• PROBLÈME À RÉSOUDRE
Recopiez mot pour mot chacun des enregistrements qui suivent, sans rien y changer.

• ENREGISTREMENTS BRUTS
┌──
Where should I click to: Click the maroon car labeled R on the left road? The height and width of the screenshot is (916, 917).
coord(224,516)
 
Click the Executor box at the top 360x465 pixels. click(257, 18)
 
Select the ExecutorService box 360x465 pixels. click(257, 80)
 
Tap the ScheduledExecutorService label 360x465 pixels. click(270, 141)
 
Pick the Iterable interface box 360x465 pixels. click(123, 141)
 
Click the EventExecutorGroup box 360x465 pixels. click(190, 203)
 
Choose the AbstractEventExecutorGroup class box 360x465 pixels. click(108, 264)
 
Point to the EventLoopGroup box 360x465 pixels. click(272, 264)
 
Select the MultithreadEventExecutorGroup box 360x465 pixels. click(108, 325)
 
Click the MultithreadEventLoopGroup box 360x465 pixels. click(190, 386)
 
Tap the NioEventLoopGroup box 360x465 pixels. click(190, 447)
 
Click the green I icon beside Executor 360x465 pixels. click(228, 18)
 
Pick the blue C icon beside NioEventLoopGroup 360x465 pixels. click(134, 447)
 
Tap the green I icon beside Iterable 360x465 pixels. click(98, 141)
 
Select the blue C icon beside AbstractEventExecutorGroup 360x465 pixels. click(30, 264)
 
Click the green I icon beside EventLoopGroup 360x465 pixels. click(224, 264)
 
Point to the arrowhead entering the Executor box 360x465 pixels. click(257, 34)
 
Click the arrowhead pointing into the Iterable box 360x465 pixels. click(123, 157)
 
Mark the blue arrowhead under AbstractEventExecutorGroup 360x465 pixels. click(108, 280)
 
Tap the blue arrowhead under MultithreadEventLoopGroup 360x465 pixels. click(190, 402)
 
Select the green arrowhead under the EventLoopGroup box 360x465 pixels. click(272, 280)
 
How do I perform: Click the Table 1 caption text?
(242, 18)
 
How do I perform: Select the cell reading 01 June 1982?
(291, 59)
└──
• RÉPONSE ATTENDUE
Where should I click to: Click the maroon car labeled R on the left road? The height and width of the screenshot is (916, 917).
coord(224,516)
 
Click the Executor box at the top 360x465 pixels. click(257, 18)
 
Select the ExecutorService box 360x465 pixels. click(257, 80)
 
Tap the ScheduledExecutorService label 360x465 pixels. click(270, 141)
 
Pick the Iterable interface box 360x465 pixels. click(123, 141)
 
Click the EventExecutorGroup box 360x465 pixels. click(190, 203)
 
Choose the AbstractEventExecutorGroup class box 360x465 pixels. click(108, 264)
 
Point to the EventLoopGroup box 360x465 pixels. click(272, 264)
 
Select the MultithreadEventExecutorGroup box 360x465 pixels. click(108, 325)
 
Click the MultithreadEventLoopGroup box 360x465 pixels. click(190, 386)
 
Tap the NioEventLoopGroup box 360x465 pixels. click(190, 447)
 
Click the green I icon beside Executor 360x465 pixels. click(228, 18)
 
Pick the blue C icon beside NioEventLoopGroup 360x465 pixels. click(134, 447)
 
Tap the green I icon beside Iterable 360x465 pixels. click(98, 141)
 
Select the blue C icon beside AbstractEventExecutorGroup 360x465 pixels. click(30, 264)
 
Click the green I icon beside EventLoopGroup 360x465 pixels. click(224, 264)
 
Point to the arrowhead entering the Executor box 360x465 pixels. click(257, 34)
 
Click the arrowhead pointing into the Iterable box 360x465 pixels. click(123, 157)
 
Mark the blue arrowhead under AbstractEventExecutorGroup 360x465 pixels. click(108, 280)
 
Tap the blue arrowhead under MultithreadEventLoopGroup 360x465 pixels. click(190, 402)
 
Select the green arrowhead under the EventLoopGroup box 360x465 pixels. click(272, 280)
 
How do I perform: Click the Table 1 caption text?
(242, 18)
 
How do I perform: Select the cell reading 01 June 1982?
(291, 59)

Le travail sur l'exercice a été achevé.